Cet entretien avec le Secrétaire général de l'Onu Antonio Guterres a été très productif, substantiel et concret.

Nous avons évidemment évoqué les relations internationales actuelles, qui traversent une passe difficile. A nos yeux, cela découle avant tout des tentatives d'imposer des approches unilatérales du règlement de différents problèmes internationaux au détriment de la recherche de réponses collectives aux défis de notre époque. Malheureusement, cette tendance négative se reflète pleinement sur le travail du Conseil de sécurité des Nations unies.

Nous avons parlé du débat difficile sur les problèmes mondiaux centraux comme la situation au Moyen-Orient et en Afrique du Nord, notamment en Syrie, en Libye et au Yémen. Nous avons également échangé autour du processus de paix israélo-palestinien, parlé des crises qui perdurent en Afrique, encore difficiles à régler, et évoqué en détail la manière dont l'Onu et son Secrétariat pourraient contribuer au progrès sur tous ces points.

Nous avons échangé nos avis sur le sort du Plan d'action global commun sur le programme nucléaire iranien après l'annonce de la sortie des USA de ce document juridique international fondamental. Nous avons abordé les nouveaux éléments qui inspirent un certain optimisme en ce qui concerne l'évolution de la situation sur la péninsule coréenne et autour. Il serait très important pour nous d'entendre comment le Secrétaire général de l'Onu Antonio Guterres envisage les solutions pour surmonter les conflits anciens et nouveaux, dont le nombre, malheureusement, ne se réduit pas - comme je l'ai déjà dit.

La Russie participe activement à la mise au point, par les États membres, des modalités de la réforme initiée par le Secrétaire général de l'Onu Antonio Guterres et qui se trouve déjà à un stade avancé.

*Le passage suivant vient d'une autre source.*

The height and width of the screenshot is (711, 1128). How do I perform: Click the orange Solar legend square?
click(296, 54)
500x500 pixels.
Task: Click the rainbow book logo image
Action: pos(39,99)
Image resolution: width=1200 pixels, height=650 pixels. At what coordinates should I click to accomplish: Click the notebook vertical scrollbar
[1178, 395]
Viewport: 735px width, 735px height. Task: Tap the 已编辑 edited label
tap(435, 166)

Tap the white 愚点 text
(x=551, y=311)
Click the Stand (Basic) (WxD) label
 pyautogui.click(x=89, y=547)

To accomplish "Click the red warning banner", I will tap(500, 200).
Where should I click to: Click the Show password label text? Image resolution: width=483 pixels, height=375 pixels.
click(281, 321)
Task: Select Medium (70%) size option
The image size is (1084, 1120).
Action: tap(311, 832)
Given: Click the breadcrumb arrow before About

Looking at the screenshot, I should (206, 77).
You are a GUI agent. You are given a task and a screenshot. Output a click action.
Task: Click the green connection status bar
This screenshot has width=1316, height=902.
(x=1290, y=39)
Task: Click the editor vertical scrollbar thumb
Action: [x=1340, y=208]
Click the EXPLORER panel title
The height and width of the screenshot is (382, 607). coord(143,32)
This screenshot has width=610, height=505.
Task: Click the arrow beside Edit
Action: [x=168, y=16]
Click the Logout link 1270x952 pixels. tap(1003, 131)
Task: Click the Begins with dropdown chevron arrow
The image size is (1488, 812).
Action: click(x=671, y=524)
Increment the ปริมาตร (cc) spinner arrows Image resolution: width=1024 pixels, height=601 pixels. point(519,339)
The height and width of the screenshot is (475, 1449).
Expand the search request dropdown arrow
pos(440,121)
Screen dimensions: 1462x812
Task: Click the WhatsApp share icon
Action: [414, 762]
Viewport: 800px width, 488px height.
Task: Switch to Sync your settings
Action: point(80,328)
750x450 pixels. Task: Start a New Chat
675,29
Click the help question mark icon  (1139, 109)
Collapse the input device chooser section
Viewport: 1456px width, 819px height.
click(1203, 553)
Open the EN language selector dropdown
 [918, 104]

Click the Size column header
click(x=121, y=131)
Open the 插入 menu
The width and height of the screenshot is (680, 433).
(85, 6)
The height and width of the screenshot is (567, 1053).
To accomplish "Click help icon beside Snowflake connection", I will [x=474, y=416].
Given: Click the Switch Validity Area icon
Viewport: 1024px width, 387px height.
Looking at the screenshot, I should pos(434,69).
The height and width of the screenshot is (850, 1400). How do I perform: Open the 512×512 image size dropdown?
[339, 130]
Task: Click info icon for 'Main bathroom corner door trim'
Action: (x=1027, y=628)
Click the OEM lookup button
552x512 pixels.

Nous soutenons ses initiatives visant à rendre l'Onu plus efficace dans le règlement des problèmes auxquels fait face la communauté internationale, et à y parvenir par des efforts communs à travers un dialogue entre tous les États membres.

La Russie prône continuellement le renforcement du rôle central de l'Onu, l'immuabilité des principes fondamentaux de la Charte de l'Onu, ainsi que la responsabilité principale du Conseil de sécurité des Nations unies dans le maintien de la paix et de la sécurité internationales. C'est notre position de principe, qui a été clairement réaffirmée hier par le Président russe Vladimir Poutine pendant son entretien avec le Secrétaire général de l'Onu Antonio Guterres au Kremlin.

Nous pensons que le gage d'efficacité de l'activité de l'Onu est l'objectivité et l'impartialité dans l'analyse des problèmes mondiaux les plus graves, ainsi que la disposition à prendre en compte tout l'éventail des positions des États membres. Nous constatons que le Secrétaire général de l'Onu Antonio Guterres est précisément disposé à un tel travail, qu'il veut sincèrement aider à surmonter les différends entre les principaux acteurs et trouver des solutions mutuellement acceptables aux problèmes. Nous respectons également l'agenda humanitaire promu par Antonio Guterres à l'Onu dans tous les domaines d'activité des Nations unies, notamment dans le contexte du règlement des conflits et des situations de crise.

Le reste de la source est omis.